Recurso. Doação para campanha eleitoral acima do limite legal. Pessoa jurídica. Art. 81, § 1º, da Lei n. 9.504/97. Inelegibilidade dos sócios. Art. 1º, inc. I, letra "p", da Lei Complementar n. 64/90. As alterações introduzidas pela Lei n. 13.165/15 não têm aplicação retroativa aos fatos ocorridos antes de sua vigência, não alcançando as doações realizadas ainda na vigência do art. 81 da Lei n. 9.504/97. Preliminar de ilegitimidade passiva ad causam acolhida. Exclusão do recorrente do polo passivo da demanda, visto que não mais integrava o quadro social da empresa quando realizada a doação. Manifestação tardia da empresa doadora, considerada revel no processo, sem o condão de alcançar o pretendido efeito de reverter a sentença condenatória. Afastadas, de ofício, as declarações de inelegibilidade dos demais sócios da empresa doadora, por não se tratar de sanção prevista no art. 81 da Lei n. 9.504/97. Matéria a ser examinada por ocasião de eventual registro de candidatura.

Provimento.

(Recurso Eleitoral n. 7423, ACÓRDÃO de 03.12.2015, Relator DES. FEDERAL PAULO AFONSO BRUM VAZ, Publicação: DEJERS - Diário de Justiça Eletrônico do TRE-RS, Tomo 224, Data 07.12.2015, Página 6.)

 

Recurso. Doação acima do limite legal. Pessoa física. Condenação à multa e declaração de inelegibilidade com base na Lei Complementar n. 64/90.

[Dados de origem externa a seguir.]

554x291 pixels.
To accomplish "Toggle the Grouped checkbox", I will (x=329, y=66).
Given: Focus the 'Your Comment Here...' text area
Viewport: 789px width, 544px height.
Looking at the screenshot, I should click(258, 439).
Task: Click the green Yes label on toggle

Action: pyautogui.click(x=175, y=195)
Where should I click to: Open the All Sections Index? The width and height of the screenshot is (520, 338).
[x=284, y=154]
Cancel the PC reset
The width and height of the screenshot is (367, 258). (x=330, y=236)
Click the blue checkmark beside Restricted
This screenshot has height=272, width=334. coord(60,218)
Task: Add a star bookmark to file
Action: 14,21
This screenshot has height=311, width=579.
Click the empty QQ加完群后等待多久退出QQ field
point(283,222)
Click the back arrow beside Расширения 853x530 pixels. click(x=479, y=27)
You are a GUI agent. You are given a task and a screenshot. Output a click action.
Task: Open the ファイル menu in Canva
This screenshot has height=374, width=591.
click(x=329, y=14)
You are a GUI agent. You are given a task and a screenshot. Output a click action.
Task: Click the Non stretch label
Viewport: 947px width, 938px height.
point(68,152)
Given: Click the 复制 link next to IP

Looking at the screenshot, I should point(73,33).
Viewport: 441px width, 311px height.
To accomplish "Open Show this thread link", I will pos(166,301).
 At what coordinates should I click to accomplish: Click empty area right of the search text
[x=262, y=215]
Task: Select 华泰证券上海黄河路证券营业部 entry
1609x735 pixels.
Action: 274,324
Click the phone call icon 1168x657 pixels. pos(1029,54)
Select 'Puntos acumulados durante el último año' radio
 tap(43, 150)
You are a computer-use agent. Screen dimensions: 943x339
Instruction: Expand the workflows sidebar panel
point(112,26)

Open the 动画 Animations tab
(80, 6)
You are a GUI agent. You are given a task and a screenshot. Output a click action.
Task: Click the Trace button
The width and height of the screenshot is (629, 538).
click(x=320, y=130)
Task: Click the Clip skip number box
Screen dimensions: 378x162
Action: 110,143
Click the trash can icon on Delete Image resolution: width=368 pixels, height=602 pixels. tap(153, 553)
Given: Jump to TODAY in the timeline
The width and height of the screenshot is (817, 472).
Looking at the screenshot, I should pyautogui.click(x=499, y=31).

A doação realizada por pessoa física restringe-se a dez por cento dos rendimentos brutos auferidos no ano anterior ao da eleição. Demonstrado o excesso de doação comprovada por meio de prova documental, despicienda a oitiva de testemunhas. A aplicação do princípio in dubio pro reo só seria possível ante a presença de dúvida, não ocorrente no caso.

Causa de inelegibilidade dever ser aferida no rito de eventual processo de registro não podendo ser aplicada como decorrência da procedência da representação por doação acima do limite legal.

Afastamento da declaração de inelegibilidade imposta na sentença.

Provimento parcial.

(Recurso Eleitoral n. 7338, ACÓRDÃO de 14.10.2014, Relator DR. LUIS FELIPE PAIM FERNANDES, Publicação: DEJERS - Diário de Justiça Eletrônico do TRE-RS, Tomo 188, Data 17.10.2014, Página 3.)

Dessarte, a suspensão dos direitos políticos é penalidade incabível na presente representação, sendo que eventual inelegibilidade como efeito da condenação apenas será analisada em procedimento próprio, por ocasião de registro de candidatura, caso pretenda disputar mandato eletivo.

Diante do exposto, VOTO pelo parcial provimento do recurso, apenas para excluir da condenação a suspensão dos direitos políticos, nos termos da fundamentação.